While it is important to “initiate an evaluation for ADHD for any child 4 through 18 years of age who presents with academic or behavioral problems and symptoms of inattention, hyperactivity, or impulsivity,” it is important to remember that not all kids with academic or behavioral problems have ADHD.

So the first thing you should do is confirm that your child really does have ADHD. Is it possible that your child was misdiagnosed and doesn’t have ADHD at all? Or could your child have ADHD and another co-morbid condition, including “emotional or behavioral (eg, anxiety, depressive, oppositional defiant, and conduct disorders), developmental (eg, learning and language disorders or other neurodevelopmental disorders), and physical (eg, tics, sleep apnea) conditions.”

Next, ask yourself these questions and discuss the answers with your pediatrician:

  • Is your child taking his medicine?
  • Does your child need behavior management therapy?
  • Are you not getting your child’s ADHD medicine because of how expensive it is? Ask your pediatrician about a lower cost generic ADHD medicine.
  • Has there been a sudden worsening of previously well controlled ADHD, which might indicate a problem with bullying, social changes at home, abuse, or depression, etc.?
  • Are you relying on restrictive diets or other alternative treatments for ADHD that have been proven to not usually work?
  • Does your child need a different dosage of his current stimulant, either a higher or lower dose?
  • Is your child’s medication wearing off too soon?
  • Does your child’s medication take too long to work?
  • Does your child need to switch to a different stimulant or to a stimulant with a different delivery method?
  • Does your child need to switch from a long-acting stimulant to a short-acting stimulant?
  • Does your child need to switch to a non-stimulant, keeping in mind that these are often used in combination with a stimulant and not by themselves.
  • Do you need to adjust your expectations for what kind of control you can get from even maximal treatment?
  • Does your pre-teen or teen with ADHD not want to take his medication anymore?
  • Are side effects keeping your child from taking his ADHD medicine everyday?
  • Does your child need 504 plan accommodations at school and/or an IEP?

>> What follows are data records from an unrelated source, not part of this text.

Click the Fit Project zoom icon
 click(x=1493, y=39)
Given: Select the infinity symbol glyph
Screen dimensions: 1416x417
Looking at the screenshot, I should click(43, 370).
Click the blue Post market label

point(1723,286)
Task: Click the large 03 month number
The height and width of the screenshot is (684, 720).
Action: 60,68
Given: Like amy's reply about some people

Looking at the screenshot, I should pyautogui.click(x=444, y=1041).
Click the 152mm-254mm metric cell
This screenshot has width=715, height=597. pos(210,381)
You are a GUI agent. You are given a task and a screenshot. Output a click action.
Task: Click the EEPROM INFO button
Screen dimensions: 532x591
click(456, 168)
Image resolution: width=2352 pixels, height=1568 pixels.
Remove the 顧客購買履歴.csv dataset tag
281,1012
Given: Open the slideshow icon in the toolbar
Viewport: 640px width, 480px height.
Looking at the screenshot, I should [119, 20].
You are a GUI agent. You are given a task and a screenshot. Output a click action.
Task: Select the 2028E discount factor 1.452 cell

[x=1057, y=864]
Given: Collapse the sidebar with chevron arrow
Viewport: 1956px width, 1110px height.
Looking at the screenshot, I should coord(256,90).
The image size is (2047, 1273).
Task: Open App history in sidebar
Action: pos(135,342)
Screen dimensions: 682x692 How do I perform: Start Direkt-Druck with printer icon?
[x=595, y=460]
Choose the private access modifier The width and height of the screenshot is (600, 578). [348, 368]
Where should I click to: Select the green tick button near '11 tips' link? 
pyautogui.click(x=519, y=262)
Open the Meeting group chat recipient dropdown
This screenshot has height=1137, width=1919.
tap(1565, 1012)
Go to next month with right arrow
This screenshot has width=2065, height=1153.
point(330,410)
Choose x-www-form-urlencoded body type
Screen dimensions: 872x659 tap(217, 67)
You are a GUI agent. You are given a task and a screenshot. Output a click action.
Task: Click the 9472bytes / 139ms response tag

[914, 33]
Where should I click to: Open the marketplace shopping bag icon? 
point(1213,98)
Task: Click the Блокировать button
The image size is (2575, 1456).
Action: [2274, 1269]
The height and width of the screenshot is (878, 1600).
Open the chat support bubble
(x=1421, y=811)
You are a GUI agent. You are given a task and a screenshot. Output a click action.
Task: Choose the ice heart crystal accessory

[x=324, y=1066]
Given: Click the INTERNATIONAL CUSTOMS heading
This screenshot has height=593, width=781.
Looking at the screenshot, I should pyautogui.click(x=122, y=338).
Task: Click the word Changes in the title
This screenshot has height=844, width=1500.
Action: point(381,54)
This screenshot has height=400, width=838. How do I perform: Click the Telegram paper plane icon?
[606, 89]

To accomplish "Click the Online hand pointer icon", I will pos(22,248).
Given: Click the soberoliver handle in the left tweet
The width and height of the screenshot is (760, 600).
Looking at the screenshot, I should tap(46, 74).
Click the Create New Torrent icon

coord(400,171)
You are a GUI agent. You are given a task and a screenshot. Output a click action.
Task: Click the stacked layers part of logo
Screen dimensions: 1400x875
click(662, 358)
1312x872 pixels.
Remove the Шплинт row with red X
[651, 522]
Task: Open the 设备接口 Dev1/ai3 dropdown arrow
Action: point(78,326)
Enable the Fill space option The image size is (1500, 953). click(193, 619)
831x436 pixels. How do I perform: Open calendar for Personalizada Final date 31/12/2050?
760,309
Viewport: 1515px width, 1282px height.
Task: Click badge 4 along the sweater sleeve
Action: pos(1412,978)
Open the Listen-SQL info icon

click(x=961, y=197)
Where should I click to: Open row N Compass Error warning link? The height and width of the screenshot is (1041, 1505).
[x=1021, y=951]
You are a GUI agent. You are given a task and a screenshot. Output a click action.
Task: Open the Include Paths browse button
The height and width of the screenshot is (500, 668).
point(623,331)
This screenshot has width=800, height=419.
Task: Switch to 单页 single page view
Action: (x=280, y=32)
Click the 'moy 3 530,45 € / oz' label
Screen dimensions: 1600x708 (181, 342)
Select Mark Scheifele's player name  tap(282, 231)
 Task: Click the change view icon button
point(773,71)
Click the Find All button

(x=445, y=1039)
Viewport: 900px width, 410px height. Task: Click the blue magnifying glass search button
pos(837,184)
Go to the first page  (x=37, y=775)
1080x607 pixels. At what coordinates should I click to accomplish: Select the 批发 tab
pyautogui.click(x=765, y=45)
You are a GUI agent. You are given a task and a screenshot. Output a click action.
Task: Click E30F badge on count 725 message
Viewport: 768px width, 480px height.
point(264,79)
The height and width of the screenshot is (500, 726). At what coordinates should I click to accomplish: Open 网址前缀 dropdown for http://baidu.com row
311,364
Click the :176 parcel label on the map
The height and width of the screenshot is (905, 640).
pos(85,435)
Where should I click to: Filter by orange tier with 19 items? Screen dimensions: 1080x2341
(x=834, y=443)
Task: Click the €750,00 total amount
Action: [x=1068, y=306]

And perhaps most importantly, what is making your child’s ADHD hard to control? Is he just still having some ADHD symptoms or are those lingering ADHD symptoms causing an impairment? If they aren’t causing an impairment, such as poor grades, problems with friends, or getting in trouble at school, etc., then your child’s ADHD may be under better control than you think.

What To Know About Treating Hard to Control ADHD

ADHD can sometimes be hard to control and require more than just a quick prescription for Ritalin or Adderall, including adding behavior therapy, careful monitoring, and special accommodations at school.